Balcezak explained that the YNHHS has a “very special” relationship with the Yale Center for Clinical Investigation, which has been working on a series of clinical trials for COVID-19  therapeutics and vaccines.

Ogbuagu, who is the principal investigator in several of these trials at the center, said that the Pfizer vaccine trial — in which volunteers are injected with harmless viral genetic material to stimulate an immune response — has one of the most inclusive study protocols. Volunteers enrolled include adults, immunocompromised individuals and children older than 12.

As of Tuesday, 300 volunteers at Yale, and a total of 42,000 volunteers globally, were enrolled in the Pfizer trial.

“The safety profile so far has been great and we haven’t had any serious adverse event that would have warranted stopping the study,” Ogbuagu said in the press conference.

He explained that vaccine candidates have to pass Phase 1 and Phase 2 trials — which are designed to assess vaccine safety and function, respectively — to reach Phase 3, which is currently where the Pfizer trial is. Phase 3 is the final step of the three-phase system, where large-scale tests can be run for efficacy and safety.

Even though it is difficult to predict a concrete timeline for the vaccine, the hope is that, maybe some time in November, there will be some information in terms of interim analyses of efficacy and safety, Ogbuagu said.

“All of these are very promising candidates, I wouldn’t choose one above the other,” Ogbuagu said. “There are differences in the vaccine candidates … but, you know, all in all, we are all hoping that some of these candidates perform well, and it appears that Pfizer is somewhat in the lead, and we look forward to those results when available.”

According to him, safety analyses are built into the process of vaccine testing precisely to ensure that whichever candidate is widely distributed is a secure option. He also said that concerning adverse reactions have not yet been observed among volunteers in the Pfizer trials.

Looking ahead: the need for social distancing and increased testing

Balcezak underscored that, in light of the uptick in COVID-19 cases, it is even more important to double down on public health measures, such as mask wearing and social distancing, which have proven scientific efficacy.

He also explained that YNHHS has deployed mobile testing vans in some low-income communities in New Haven, Bridgeport and New London. They have been dispatched to sites such as religious institutions and schools, providing testing for people who might not have had access to it otherwise.

To prepare for future coronavirus surges and serve more people, the YNHHS administration also hopes to increase the number of tests that they can process, Balcezak said.

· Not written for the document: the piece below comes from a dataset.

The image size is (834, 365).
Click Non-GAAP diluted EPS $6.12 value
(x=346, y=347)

“We are up to approximately 3,000 tests per day,” he said. “And we’ve performed more than 250,000 tests since the beginning of this pandemic, which is just incredible work.”

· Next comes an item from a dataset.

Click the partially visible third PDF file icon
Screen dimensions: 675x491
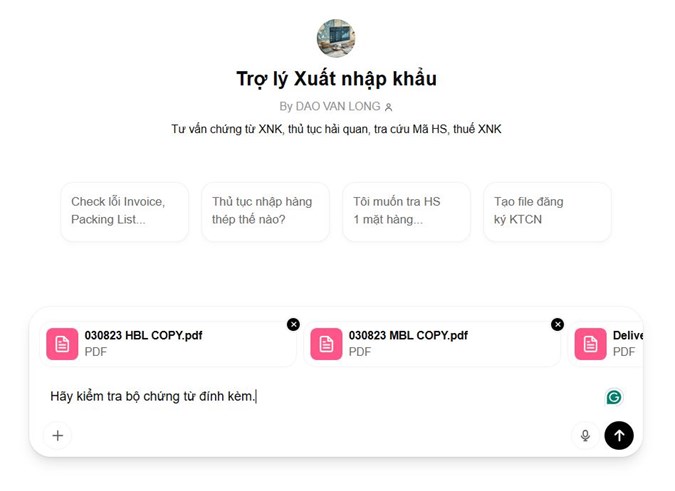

The YNHH system’s goal, however, is to perform 10,000 tests per day, Balcezak said. According to him, earlier in the pandemic, they faced testing challenges, such as limited supplies of solutions and reagents.

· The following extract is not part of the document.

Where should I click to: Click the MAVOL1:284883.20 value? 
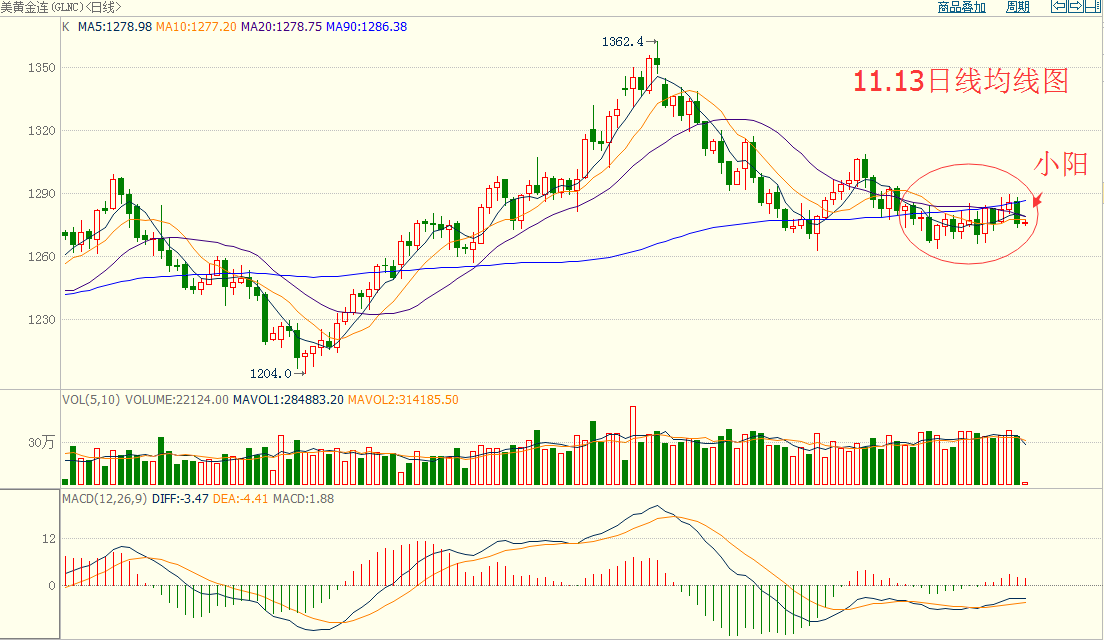[289, 400]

Another part of the testing struggle has to do with the hospital’s equipment. Balcezak said that, although they placed an order for a machine that can run approximately 1,000 tests per day back in March, it has not yet been delivered. Because of this delay, YNHHS is hoping to procure more supplies and equipment, as well as welcome more staff members to help process lab tests.

“We have never been, as a hospital, a high throughput reference laboratory, and our staff have been working round the clock since March to be able to bring up what has been really a smaller virology lab to make it into a huge testing enterprise,” Balcezak said. “I think they’ve just done a spectacular job.”

Yale is set to begin enrolling patients in the Merck vaccine trial in January 2021.